Il est presque 15 heures, ce samedi 28 juin 1919, et Pierre de Nolhac s’apprête à vivre les minutes parmi les plus intenses de sa vie. Conservateur du château de Versailles depuis 1892, c’est lui qui est chargé de conduire à la galerie des Glaces les deux ministres allemands venus signer le traité censé mettre fin à la guerre déclenchée cinq ans plus tôt, jour pour jour, après l’assassinat de l’héritier du trône austro-hongrois par un terroriste serbe à Sarajevo.
« A l’une des portes-fenêtres [du rez-de-chaussée] parurent les délégués allemands, amenés à travers le parc désert, et nous eûmes à les conduire le long de ces jolies pièces où revivaient depuis peu les portraits de notre histoire, racontera-t-il dans La Résurrection de Versailles. Souvenirs d’un conservateur (1937). Au signal venu, je pris la tête du petit cortège et l’acheminai, par des salons qu’on dut trouver interminables, à l’escalier de marbre où les gardes républicains faisaient la haie sur les marches. Je n’oublierai jamais l’ordre donné à notre approche et répété de salle en salle à mesure que nous avancions, et le bruit que faisait l’acier en rentrant au fourreau. C’était, pour quelques instants encore, l’ennemi qui passait et le vaincu, et je voyais dans les yeux d’Hermann Müller [ministre des affaires étrangères] se former des larmes qu’il ne pouvait dissimuler. Dès que nous parûmes sous l’arcade du salon de la Paix, l’Allemagne fut conduite aux places qui lui étaient réservées et la cérémonie commença. »
Pour les deux Allemands, arrivés en France au milieu de la nuit précédente, les trois quarts d’heure qui suivent sont un calvaire. Pendant que les représentants des pays vainqueurs et de leurs alliés se succèdent au petit bureau Louis XV où a été posé un exemplaire du traité et de ses 440 articles, ils patientent dans un coin, sous les regards du millier de responsables politiques, diplomates, soldats et journalistes qui remplissent la galerie des Glaces.
Une fois la cérémonie terminée, ils sont escortés dans un silence de plomb jusqu’à une voiture qui les raccompagne à leur hôtel, tandis que le président du Conseil français, Georges Clemenceau, le premier ministre britannique, David Lloyd George, et le président américain, Woodrow Wilson, s’offrent un bain de foule dans le parc du château, qui résonne de cent coups de canon.
« Une sueur froide, comme cela ne m’était jamais arrivé, ruisselait sur tout mon corps. C’était la réaction physique après l’intolérable tension psychique. Je reconnus alors que la pire heure de ma vie était enfin derrière moi », confiera Hermann Müller qui, avec Johannes Bell, son collègue ministre des transports, insistera pour rentrer le soir même à Berlin.
━━━━
Consigne
Retapez sans rien modifier le passage de l'extrait sur la signature du traité à Versailles, en commençant à « Pour les deux » et en terminant à « galerie des Glaces. ». Vous n'avez pas besoin des items qui viennent ensuite.

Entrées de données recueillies
━━━━
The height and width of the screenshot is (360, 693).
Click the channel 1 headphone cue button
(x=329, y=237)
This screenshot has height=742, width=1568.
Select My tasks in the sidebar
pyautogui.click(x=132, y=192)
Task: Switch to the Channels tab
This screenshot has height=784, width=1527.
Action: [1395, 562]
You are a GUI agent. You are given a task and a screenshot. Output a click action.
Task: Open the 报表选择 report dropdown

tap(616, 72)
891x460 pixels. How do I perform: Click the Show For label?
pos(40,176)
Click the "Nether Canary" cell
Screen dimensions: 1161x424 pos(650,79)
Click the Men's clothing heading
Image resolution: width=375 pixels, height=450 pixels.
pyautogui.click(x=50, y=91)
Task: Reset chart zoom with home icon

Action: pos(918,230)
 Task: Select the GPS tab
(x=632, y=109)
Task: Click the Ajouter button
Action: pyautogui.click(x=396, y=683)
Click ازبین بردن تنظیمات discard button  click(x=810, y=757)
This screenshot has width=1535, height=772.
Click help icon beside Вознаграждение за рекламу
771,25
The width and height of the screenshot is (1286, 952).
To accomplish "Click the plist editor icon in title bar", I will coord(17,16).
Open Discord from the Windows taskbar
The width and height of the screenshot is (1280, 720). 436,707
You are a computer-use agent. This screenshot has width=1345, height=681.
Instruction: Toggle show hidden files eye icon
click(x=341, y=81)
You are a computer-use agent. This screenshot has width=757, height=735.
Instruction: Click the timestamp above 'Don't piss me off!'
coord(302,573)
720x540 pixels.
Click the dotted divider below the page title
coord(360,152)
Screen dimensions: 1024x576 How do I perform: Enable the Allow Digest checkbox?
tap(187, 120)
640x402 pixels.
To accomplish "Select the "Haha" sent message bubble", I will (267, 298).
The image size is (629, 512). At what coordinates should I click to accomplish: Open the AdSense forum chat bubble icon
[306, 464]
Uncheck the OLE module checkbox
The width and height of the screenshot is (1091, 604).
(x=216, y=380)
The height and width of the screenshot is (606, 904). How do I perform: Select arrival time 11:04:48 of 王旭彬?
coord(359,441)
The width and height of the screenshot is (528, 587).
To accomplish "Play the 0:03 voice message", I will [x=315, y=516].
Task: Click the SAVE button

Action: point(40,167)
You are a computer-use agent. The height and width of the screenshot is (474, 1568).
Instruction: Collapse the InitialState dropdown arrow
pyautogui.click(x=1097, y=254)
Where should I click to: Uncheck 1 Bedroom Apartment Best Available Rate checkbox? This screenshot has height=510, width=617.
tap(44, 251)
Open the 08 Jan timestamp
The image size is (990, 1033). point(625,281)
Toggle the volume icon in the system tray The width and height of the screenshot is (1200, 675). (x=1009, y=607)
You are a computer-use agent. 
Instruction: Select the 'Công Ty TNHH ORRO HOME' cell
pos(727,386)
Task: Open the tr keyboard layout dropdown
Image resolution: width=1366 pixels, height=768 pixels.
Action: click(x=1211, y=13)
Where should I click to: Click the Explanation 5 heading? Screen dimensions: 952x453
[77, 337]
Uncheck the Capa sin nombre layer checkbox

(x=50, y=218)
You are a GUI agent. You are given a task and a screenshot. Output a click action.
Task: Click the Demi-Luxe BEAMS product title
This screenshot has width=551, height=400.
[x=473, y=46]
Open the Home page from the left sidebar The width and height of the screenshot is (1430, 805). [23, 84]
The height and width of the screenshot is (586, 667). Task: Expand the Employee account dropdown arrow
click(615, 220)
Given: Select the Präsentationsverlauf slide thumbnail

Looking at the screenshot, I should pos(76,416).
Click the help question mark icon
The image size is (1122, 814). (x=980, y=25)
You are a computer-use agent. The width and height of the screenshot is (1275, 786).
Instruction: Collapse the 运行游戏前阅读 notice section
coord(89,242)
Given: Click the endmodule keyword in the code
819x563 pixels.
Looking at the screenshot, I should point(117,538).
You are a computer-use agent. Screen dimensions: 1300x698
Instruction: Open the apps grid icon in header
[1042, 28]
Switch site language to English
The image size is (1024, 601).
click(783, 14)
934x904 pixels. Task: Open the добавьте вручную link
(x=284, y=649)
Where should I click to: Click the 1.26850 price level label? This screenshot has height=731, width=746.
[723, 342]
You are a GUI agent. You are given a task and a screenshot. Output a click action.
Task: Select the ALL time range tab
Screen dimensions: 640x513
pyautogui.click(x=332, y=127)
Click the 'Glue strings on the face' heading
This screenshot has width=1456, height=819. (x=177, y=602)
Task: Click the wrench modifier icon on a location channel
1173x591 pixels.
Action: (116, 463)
━━━━
Résultat de l'exercice
Pour les deux Allemands, arrivés en France au milieu de la nuit précédente, les trois quarts d’heure qui suivent sont un calvaire. Pendant que les représentants des pays vainqueurs et de leurs alliés se succèdent au petit bureau Louis XV où a été posé un exemplaire du traité et de ses 440 articles, ils patientent dans un coin, sous les regards du millier de responsables politiques, diplomates, soldats et journalistes qui remplissent la galerie des Glaces.